"The Frenzy" can be read online here.
"The Crack of Doom" was reprinted in Pronzini's collection Small Felonies 2, which can be had in print form from publishers Stark House for $7 a copy. (George Kelley reviewed the collection here.)
Two accounts of aging men, more sinning than sinned against, albeit one is more obliviously culpable than the other.
The recent Joyce Carol Oates story is the account of a late middle-aged man taking his still, if just barely, teen-aged mistress (he is careful to refer to her in his running interior monologue as very nearly 20yo) on a weekend getaway in Cape May, NJ. The somewhat older Malzberg/Pronzini story is an account of a man perhaps a few years older, trying to make sense of his predicament as he awaits his orders to commit mayhem in NYC from an amorphous but deadly conspiracy that has him under their collective thumb. Malzberg's ultraviolet sense of humor, as frequently in their collaborations, is only augmented by Pronzini's contribution.
Both men mistake themselves for essentially benevolent, even if potential agent of chaos Elias is less certain of this than is philanderer Cassidy.
Both have wives and children that they have grown somewhat estranged from, albeit their wives are still present in their lives and can be seen as trying to help both protagonists, however insufficiently from the point of view of both men. Oates's Cassidy first met his young mistress Brianna when she performed in the same high school Palestrina choral concert as Cassidy's daughter, who remains three years younger than his paramour. Brianna for her part is somewhat flighty and lost, floating through life haphazardly (as her affair might suggest), but still full of vigor that Cassidy draws on and enjoys controlling as best (or worst) he might.

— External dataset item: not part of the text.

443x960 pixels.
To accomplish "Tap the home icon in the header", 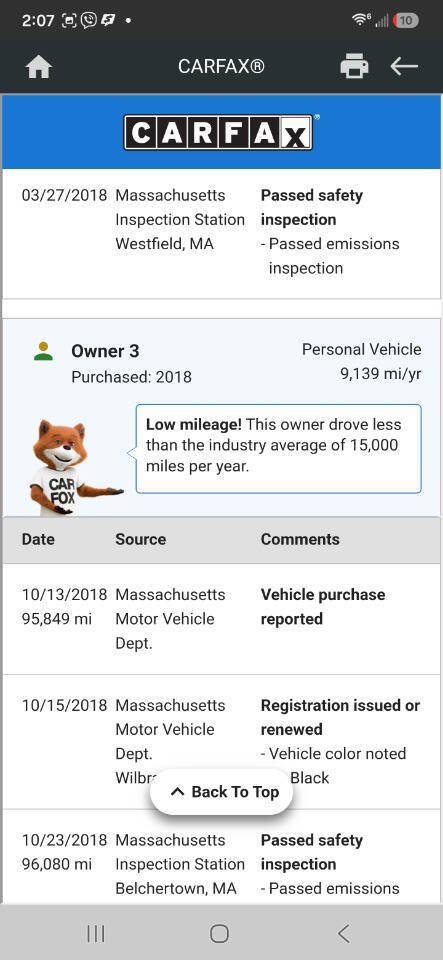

Both stories are good examples of what their authors have been capable of. The collaboration cites the Rene Magritte painting that presumably served as partial inspiration; the Oates doesn't overplay the kind of smug self-justification its Cassidy wallows in, even as he feels a distant sense of shame for some, but by no means all, of his behavior.
I'd been meaning to read the Oates for a week or so, since it was released on-line...I'd misplaced the book I was going to review along with the New Yorker story, but the long-buried AHMM issue had just been disinterred, so it makes an interesting counterpoint in paranoia of a different flavor...as I'd put the issue away almost a decade ago before I had a chance to read it.
For more of today's short stories (and another take on the Oates!), please see Patti Abbott's blog.
2 comments:
It is interesting that one of the stories you feature is the same as Patti's choice. Glen has a copy of Small Felonies 2, so if I can remember that, I can read "The Crack of Doom" in that book (and some others).
I'll probably pick up a copy if Stark House still has them, too. The Oates story was just published in the last week, and I once wrote an encyclopedia entry about her work, so I knew I was going to read it and figured I might as well write it up. I rather like the ending to this new story...I rather like the end of the Malzberg/Pronzini, too, though it's a bit more left field. I was a fan of her and her first husband's ONTARIO REVIEW, as well.